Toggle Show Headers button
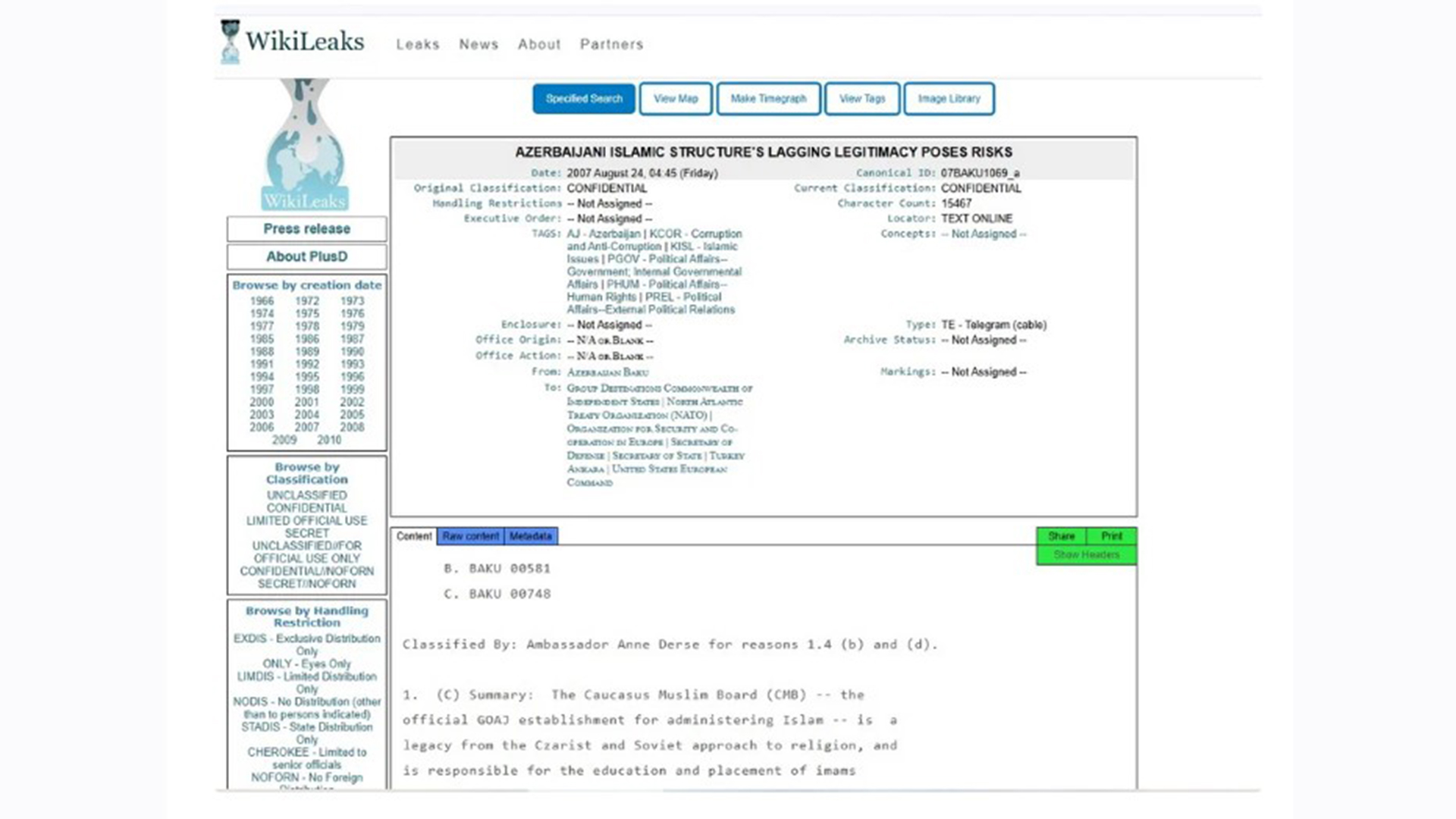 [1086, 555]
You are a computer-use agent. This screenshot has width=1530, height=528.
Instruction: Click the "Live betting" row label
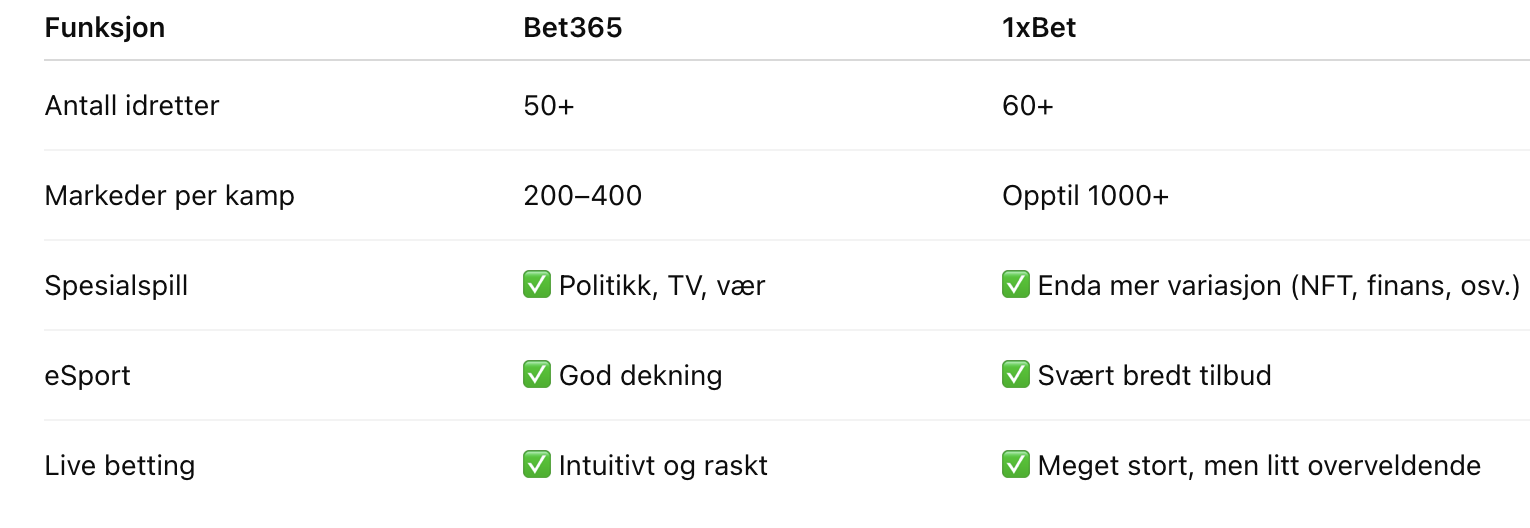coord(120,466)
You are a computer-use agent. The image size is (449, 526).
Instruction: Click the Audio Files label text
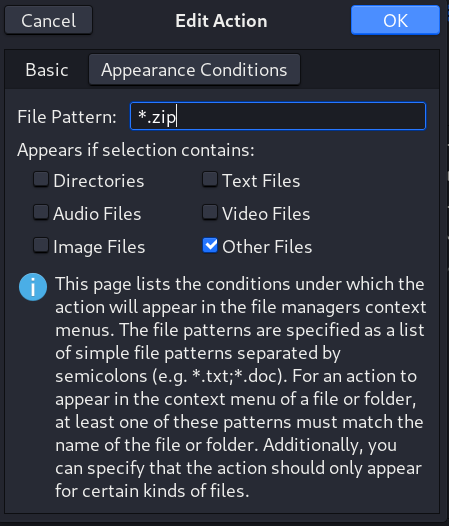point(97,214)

────────────────

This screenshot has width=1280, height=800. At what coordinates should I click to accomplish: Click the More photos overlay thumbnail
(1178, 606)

────────────────

Written instruction.
Rewrite the lines from the line with "This screenshot has width=1280, height=800." to the line with "(1178, 606)", both included, adding -96 to every coordinate in the answers.

Result for this exercise.
This screenshot has width=1280, height=800. At what coordinates should I click to accomplish: Click the More photos overlay thumbnail
(1082, 510)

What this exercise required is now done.